Commentary: Father's Day memories: The ultimate fix-it man

Sunday morning, getting ready to walk to church (see church in background), March 1957 in San Diego.

Sunday morning, getting ready to walk to church (see church in background), March 1957 in San Diego.

When he retired years ago, my dad was known as an operations engineer and turbine specialist for a public utility company.

In other words, he was a mechanic.

He started out as a shade-tree mechanic as a kid. From there, he got a job in a local garage in his hometown. He learned how to be airplane mechanic while in the military and later parlayed that into a career in the aviation industry. In the end, despite the title, he was a power plant mechanic.

He could rebuild a carburetor with his pocket-knife. Blindfolded. The guy could fix anything.

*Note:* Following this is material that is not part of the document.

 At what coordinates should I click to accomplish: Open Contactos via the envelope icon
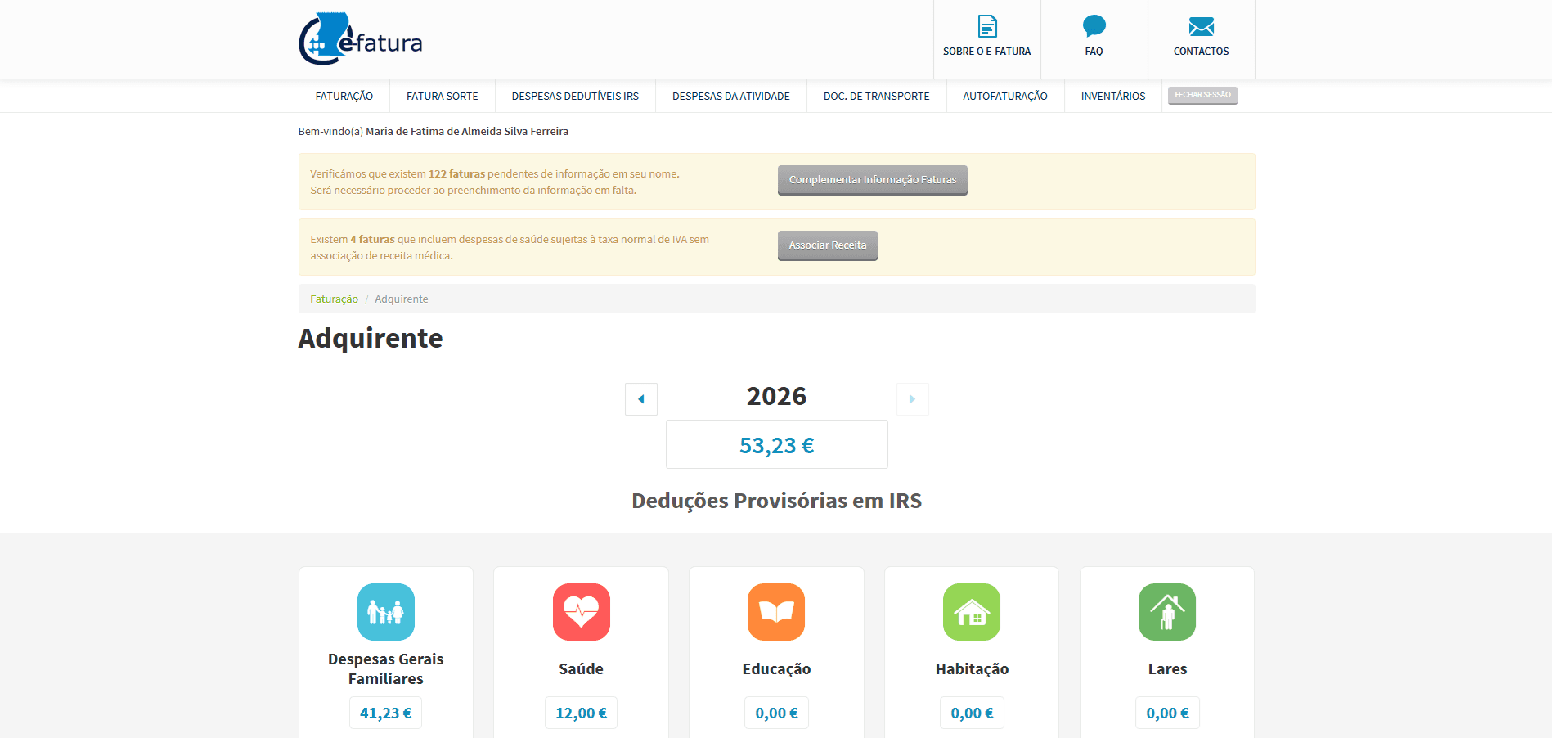(1200, 26)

When I was a senior in high school, my folks moved to another state. I was allowed to stay behind so I wouldn’t have to change schools during my senior year. My grandmother lived in the same town and kept a close watch on me.

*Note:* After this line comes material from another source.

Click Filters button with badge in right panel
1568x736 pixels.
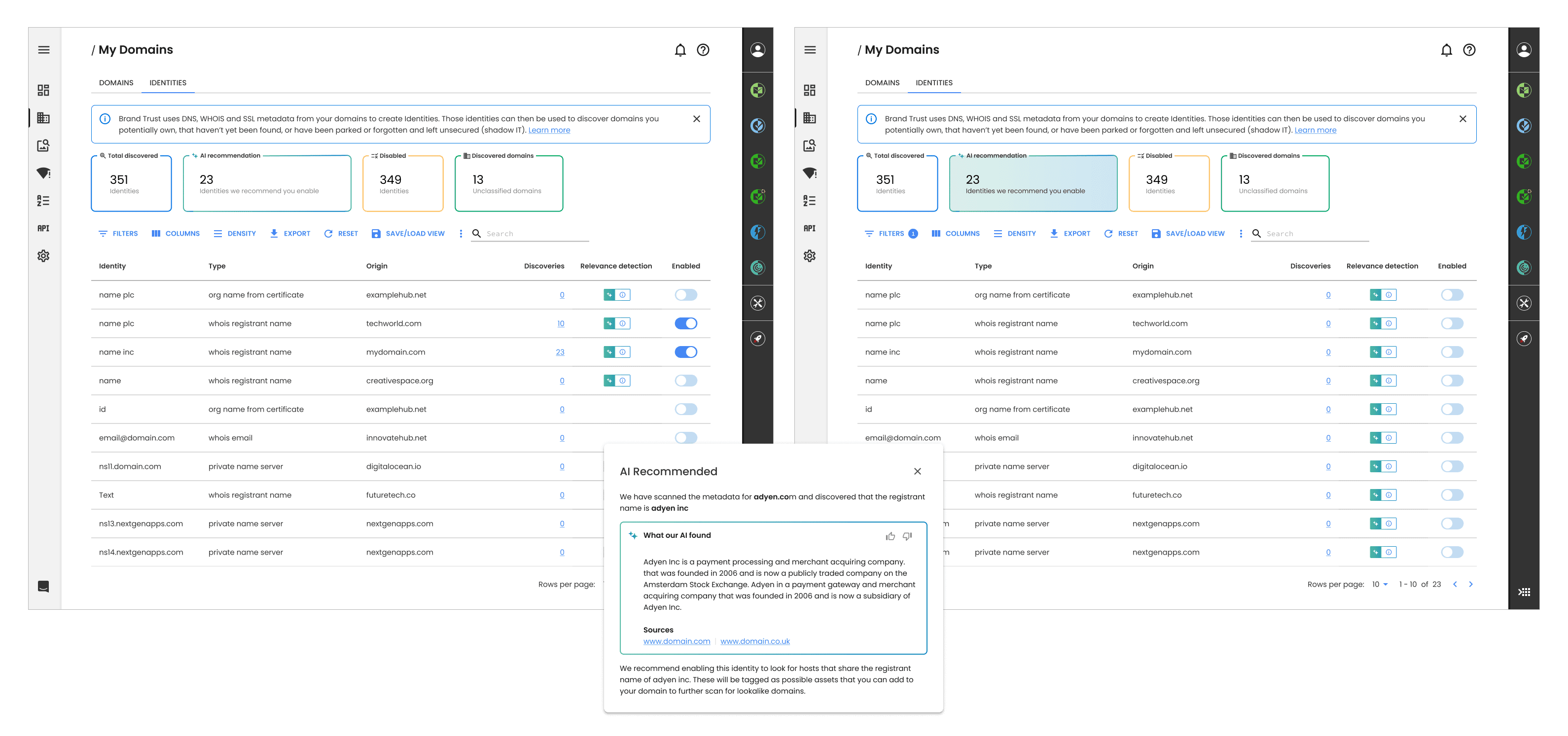point(890,234)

One day, she was having problems with her car and asked if I would come over and take a look at it. I went through the basic trouble-shooting checklist my dad had taught me and came to a certain conclusion about what needed to be done to get my grandmother’s car repaired.

When I told her what I was going to do, she told me I was wrong, that my dad had done that very job on her car before he left town. “When your dad fixes something, that’s it, it’s fixed,” she said.

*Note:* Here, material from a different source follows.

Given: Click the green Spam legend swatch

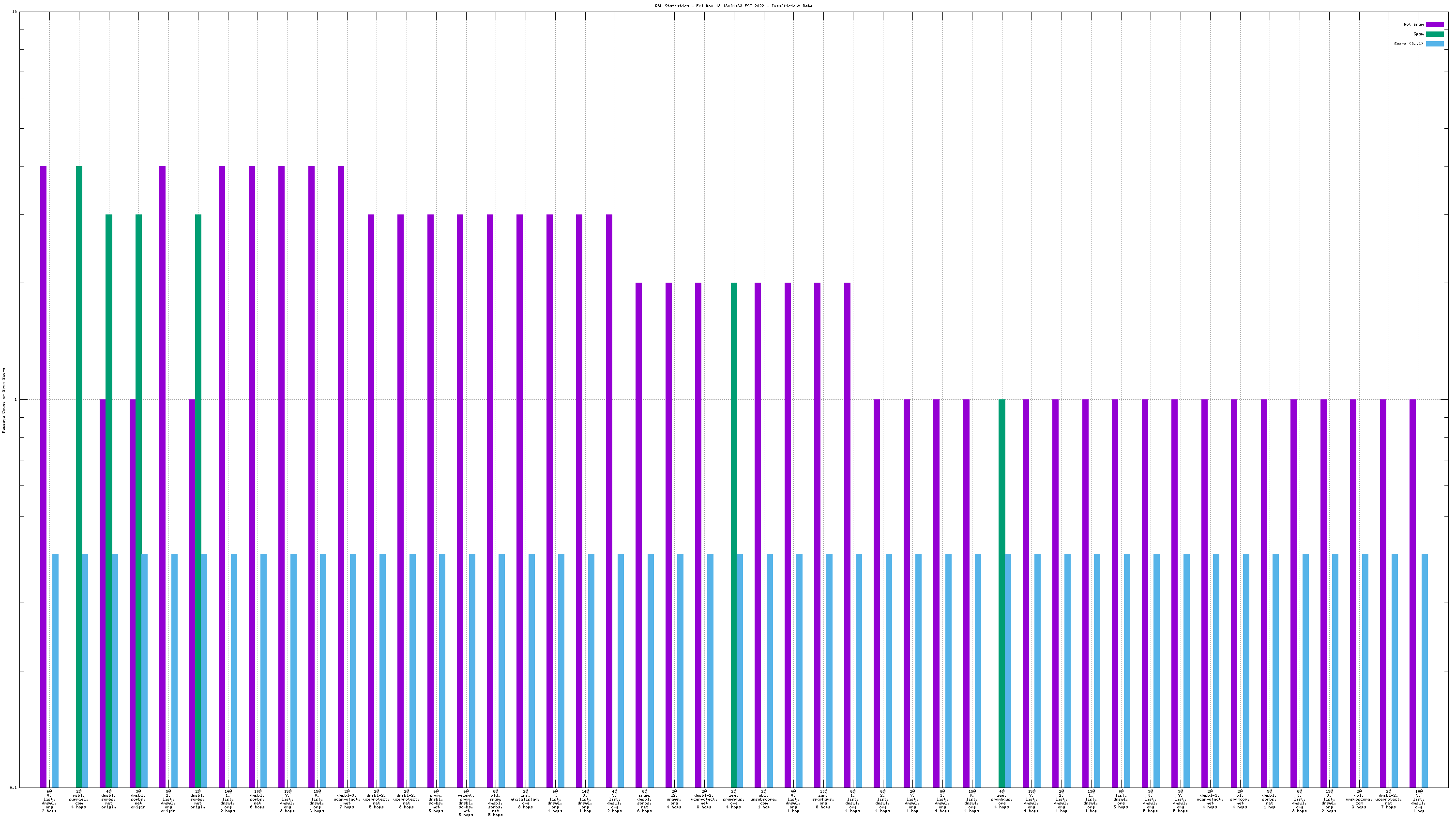Looking at the screenshot, I should 1435,34.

So, I gave my dad a call, told him about the problem, how I had trouble-shooted the car and the conclusion my grandmother insisted would be a waste of my time and her money.

“Try this instead,” my dad said and then gave me a quick tutorial on what to do.

An hour later, I had her car back on the road.

His ability to fix things became something of a joke in our home. My dad cringed at the thought of ever buying anything new. He’d fix the old one. I don’t care if it was a 20-year old toaster that had gone on the blink, my dad would say, “Don’t throw it away. I can fix it.”

But he did concede the issue one day when the bottom rusted out of our old swamp cooler.

I was about 10 at the time. When the deliveryman dropped off the new swamp cooler at our house one afternoon, I was obsessed with how my dad was going to get it up on the roof.

We lived in an A-framed house with an adjoining squared-roof garage on which the swamp cooler sat. When he got home from work, my dad cut two 2-by-4 pieces of wood to the exact height of the 5-foot high fence that ran adjacent to the garage. Then, he took a thick piece of rope and tied several knots that would later aid his grip. He looped the rope through the frame of the cooler and tossed the other end up on the roof. He then pulled off the first of what seemed to be two Herculean tasks through the eyes of a 10-year-old.

First, he lifted the cooler up and propped it on top of the fence while I placed the two 2-by-4s under each remaining side. Then, he climbed to the roof of the garage, took the rope and in short order pulled the cooler the rest of the way up.

My eyes about popped out of my head.

Years later when he was wasting away ravaged by cancer, I reminded my dad of that day. He winked at me and said, “You didn’t think I could do it, did you?”

Later the same day, his doctor at the Sierra Medical Center in El Paso, Texas, came into his room to check on him. My mom introduced me to the doctor, who then asked my dad how many children he had. It was an awkward moment. Both my mom and dad and I were thinking the same thing: Was the question a precursor to a follow-up comment from the doctor that perhaps his children should closely examine their own health habits.

Depending on the context of the question, my dad told the doctor he had between one and four children. Biologically speaking, I’m an only child, but there are three others who he also called his own.

There were situations in life, choices people made, that created a need for someone to step up to the plate. There were three children out there who needed a father. It was never his responsibility or obligation, but my dad was always the guy who volunteered first. He never once looked back. He never had any regrets. Being a good father was his main mission in life. Fixing cars and anything else broken was just a skill he had.

It was during that moment I came to understand that there was a strength of character in my father that far exceeded his ability to hoist a swamp cooler to the roof of our house with his bare hands.

So it’s only natural that around this time of the year I wish he was still around just so I could say “Happy Father’s Day, dad.”

I’d probably also mention that the “check engine” light in my car came on today.